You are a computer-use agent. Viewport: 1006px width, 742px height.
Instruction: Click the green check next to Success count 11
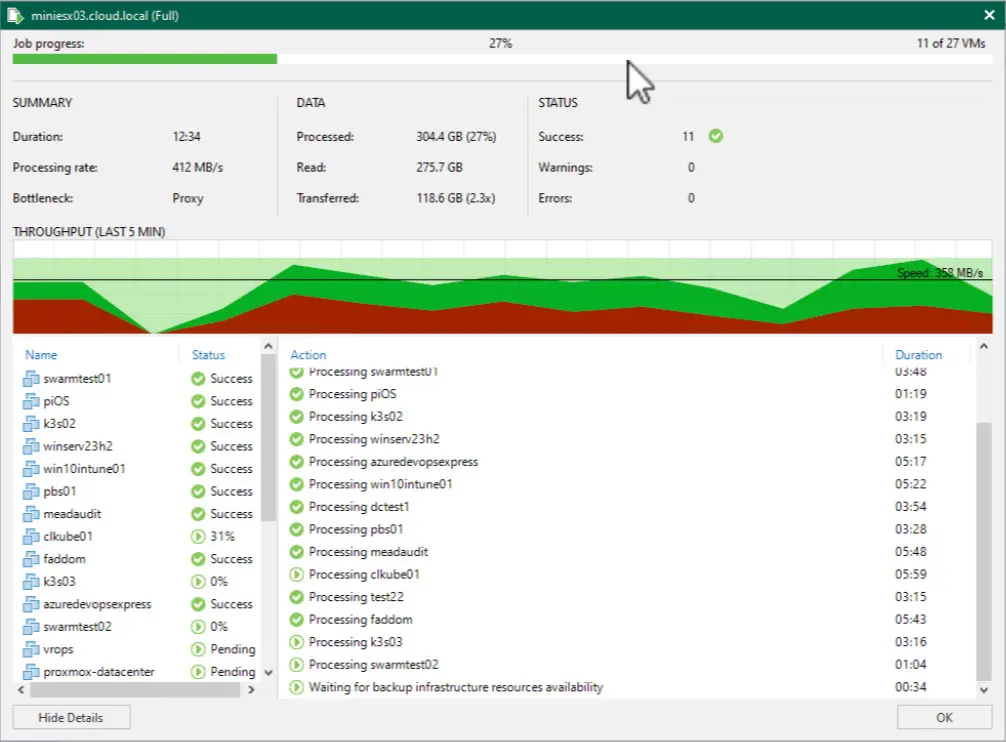pyautogui.click(x=715, y=136)
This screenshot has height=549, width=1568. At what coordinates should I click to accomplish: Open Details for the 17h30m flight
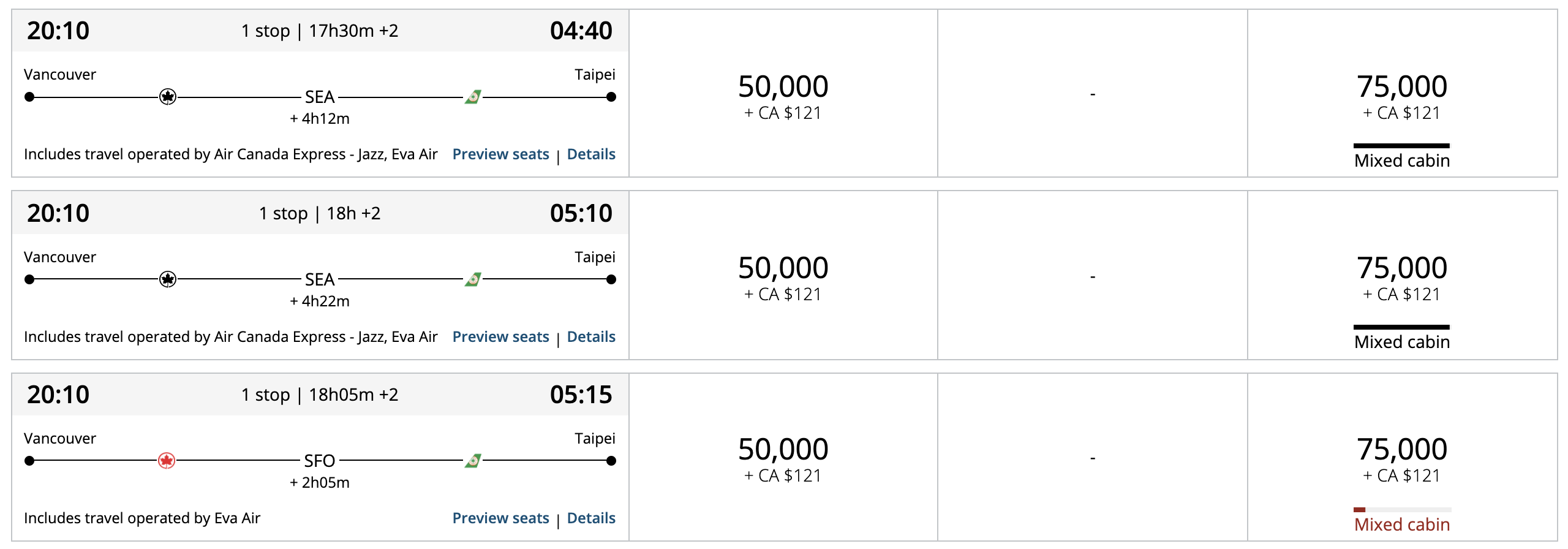click(591, 154)
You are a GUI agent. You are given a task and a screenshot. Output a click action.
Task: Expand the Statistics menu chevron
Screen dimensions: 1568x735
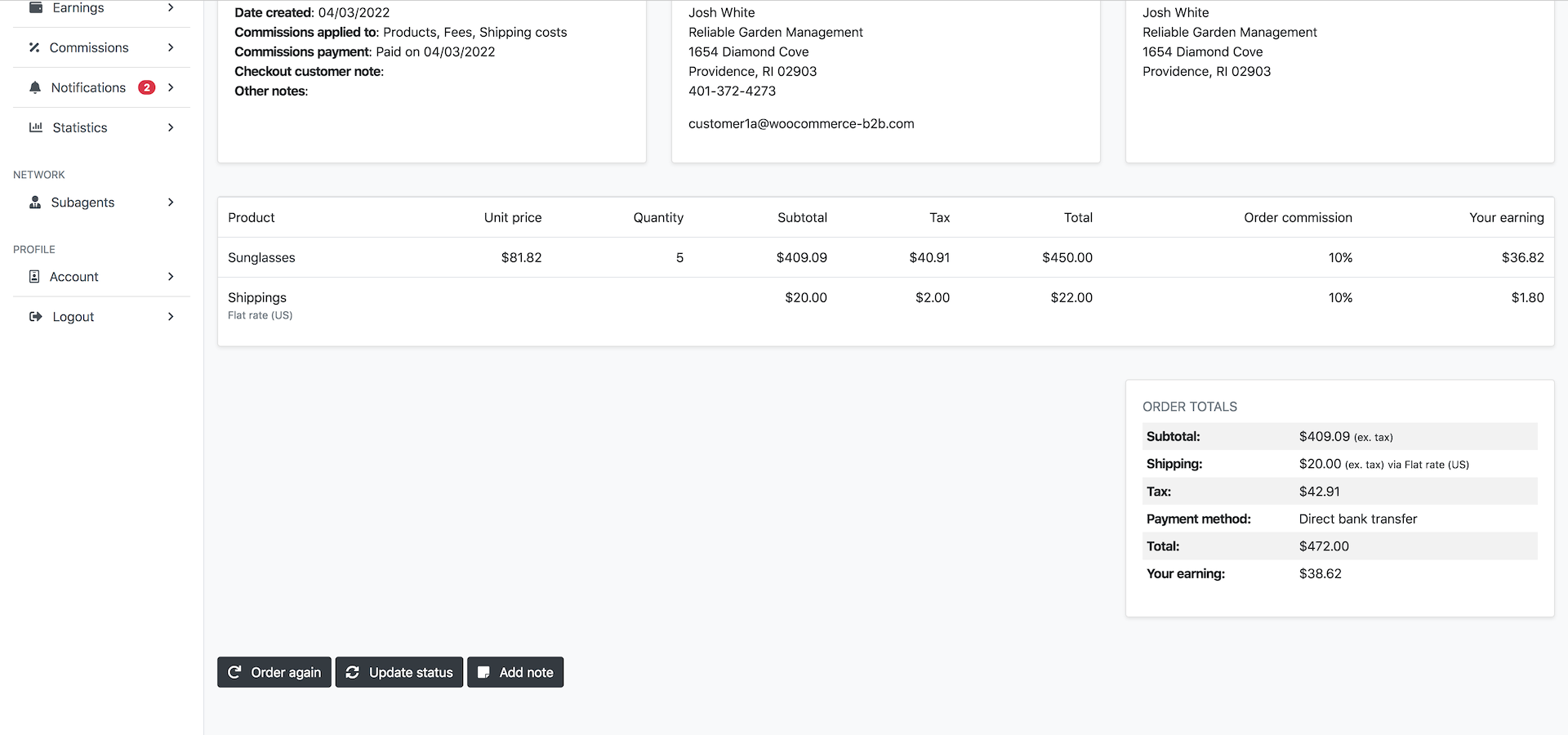pyautogui.click(x=171, y=127)
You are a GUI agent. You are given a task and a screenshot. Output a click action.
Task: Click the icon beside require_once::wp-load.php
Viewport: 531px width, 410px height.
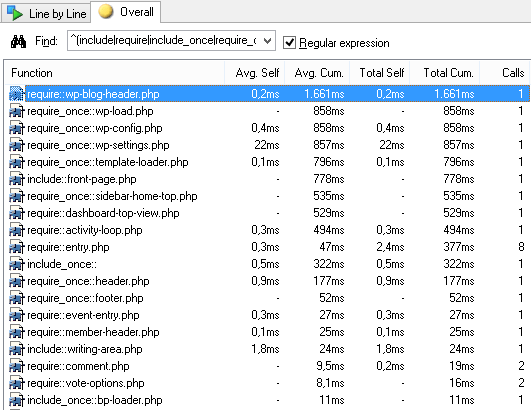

=====

*WHAT THIS TASK INVOLVES*. I need the lines from the one containing "Task: Expand the Statistics menu chevron" through the end of the records retyped exactly, with the pictures left out.

*SOLUTION*.
Task: Expand the Statistics menu chevron
Screen dimensions: 1568x735
pyautogui.click(x=171, y=127)
You are a GUI agent. You are given a task and a screenshot. Output a click action.
Task: Click the icon beside require_once::wp-load.php
Viewport: 531px width, 410px height.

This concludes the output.